Work order 1
Which sections of the Tokyo bookshop does the shop owner name in the Sunil Pant interview? List all of them.
Work order 2
Answer these questions from the Sunil Pant interview:
(a) On what date did Pant speak to Kaveri Rajaraman?
(b) In which district did Pant grow up?
(c) For how many days did he do volunteer work in Japan?

Sunil Pant Interview Part 1

Posted in Gender, Human rights, Uncategorized by admin
Jun 04 2010

Sunil Pant is a member of Nepal’s Constituent Assembly and the founder and executive director of the Blue Diamond Society (BDS), a grassroots organization working for gender and sexuality minorities in Kathmandu, Nepal. The work of BDS covers many issues of political representation, non-discrimination, health, community building, and human rights. In December 2007 the Supreme Court of Nepal made a historic ruling in favor of Mr. Pant and three other petitioners on behalf of the gender identity and sexual orientation minority community, mandating a revision of all laws concerning fundamental rights so as to apply to third gender citizens and ensure no discrimination against LGBTI citizens, granting a third gender option for citizenship and identity documents, and ordering the formation of a government committee to examine the question of same-sex marriage (See Himal March 2008, ‘The state of homosexuality‘). As a member of the Constituent Assembly (whose tenure was just extended until May 2011), Pant has worked tirelessly from this position to help incorporate LGBTI rights into the new Nepali constitution. He spoke to Kaveri Rajaraman on May 19, 2010 about his personal journey, his organising and activism (Part 1), the consequences of the Supreme Court ruling, and the progress of the CA in writing a historic constitution with explicit provisions for the recognition and protection of the LGBTI community (Part 2).

PART 1

I wanted to start by asking you about the history and trajectory of Blue Diamond Society, and how you personally got increasingly involved in both the LGBTI rights issue work as well as activist work in other areas.

I grew up in Gorkha district and finished my schooling there, and I didn’t have any question about my sexuality. It was not a debate, nobody was asking questions. In fact, still, largely, in the countryside of Nepal – and you can see this even in the cities – socialization is very gender segregated. It’s very gendered, men playing together, girls playing together, so I thought everyone was like me! So, you know, it was not a problem.

Then I came here [to Kathmandu], did my college, and then went to Belarus for higher studies, where we did a one-year language course. As a student you have to go through a thorough medical examination every year. The first year we didn’t realize much because we couldn’t read the language, but in our second year we could see a board hanging there saying ‘Beware of gays’, or something like that. So that was the point at which questions arose – ‘What is it?’ and ‘People have different sexualities…’. I also could read later on about a lot of police raids on the underground gay scene there, people being charged and arrested and imprisoned. But I couldn’t ask anybody and there was no way that I could get any information. It was very difficult then. I couldn’t read any books about sexuality, I couldn’t talk to anybody, so I started pretending like I was a straight guy. Then I finished my Master’s degree there and then went to Japan to do volunteer work in the environmental area, and I did some volunteer work for 15 days. But I had another two and a half months there, so I thought maybe I’d do some odd jobs to make some pocket money and bring gifts back home. So I was looking for a job in Tokyo. I didn’t know much Japanese, but I was asking for any shops or restaurants where I could get a job. I saw a bookshop, and bookshops usually attract me, so I went there and picked up a book and found it to be very different. I left that book and picked up another one that had semi-nudity and gay elements, so I looked around, feeling like everyone was watching me. I looked around at the calendars, all those things, and it was a little bit odd for me. I was scared and ran away from there. But that made me do a lot of thinking and I couldn’t sleep, and after three days I went back, thinking maybe this was the place where I would find more information. So I went back there, talked to the shop owner and he explained that this is a gay bookshop and this whole area is a gay neighborhood. And he explained that these are the sections: gay history, Stonewall history, you can find books on Hinduism and homosexuality, or Buddhism and homosexuality, the Japanese tradition in homosexuality, Chinese homosexuality, everything. So I stopped looking for a job, started learning more about myself, more about gay, lesbian and transgender history and science.

Given data
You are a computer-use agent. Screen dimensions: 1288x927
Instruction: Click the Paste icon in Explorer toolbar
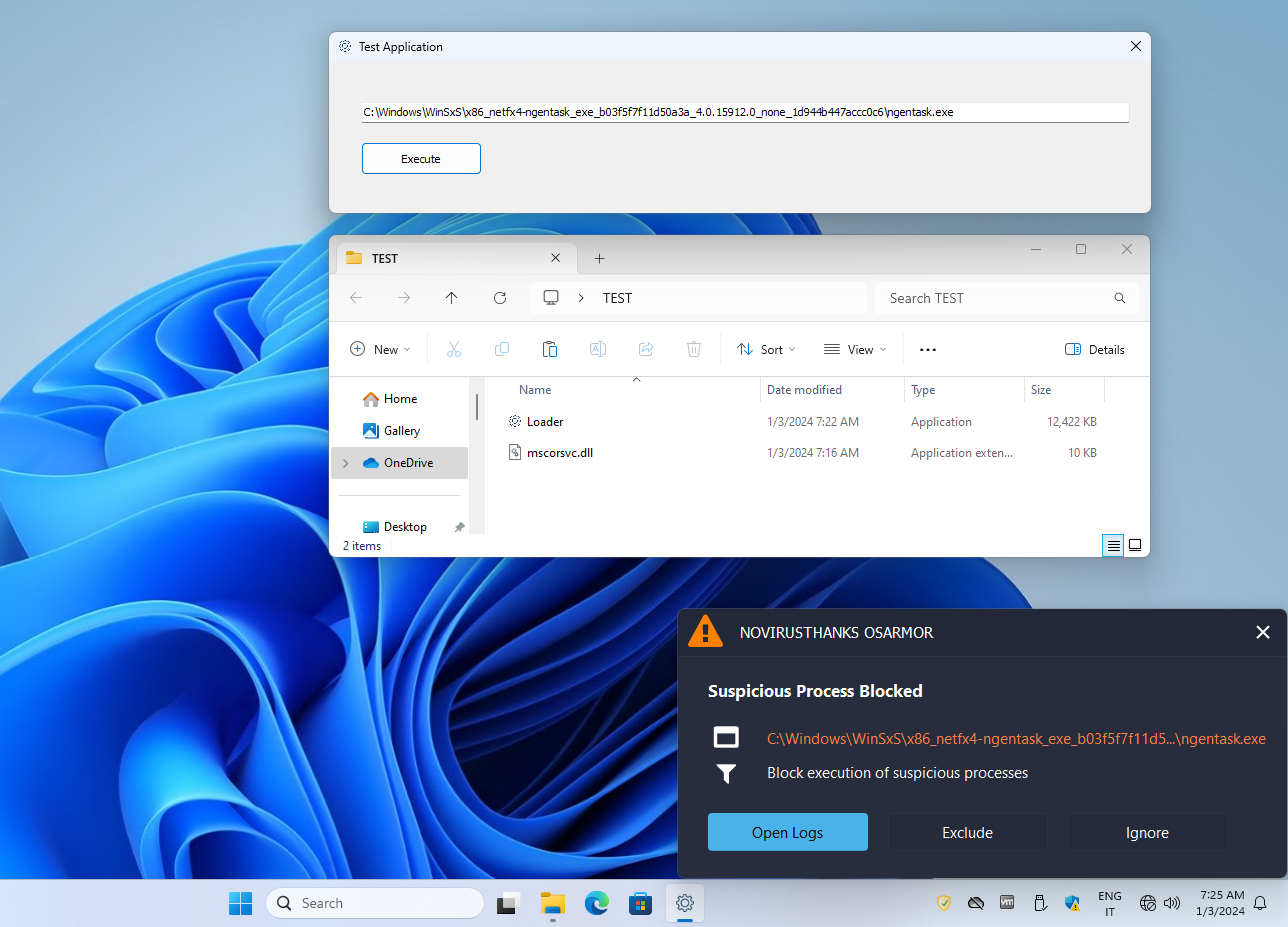click(549, 349)
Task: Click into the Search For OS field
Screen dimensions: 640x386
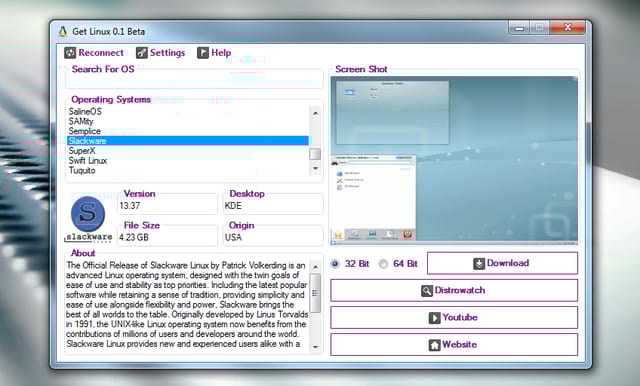Action: (x=194, y=81)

Response box 1
- Gay history
- Stonewall history
- Hinduism and homosexuality
- Buddhism and homosexuality
- The Japanese tradition in homosexuality
- Chinese homosexuality

Response box 2
(a) May 19, 2010
(b) Gorkha district
(c) 15 days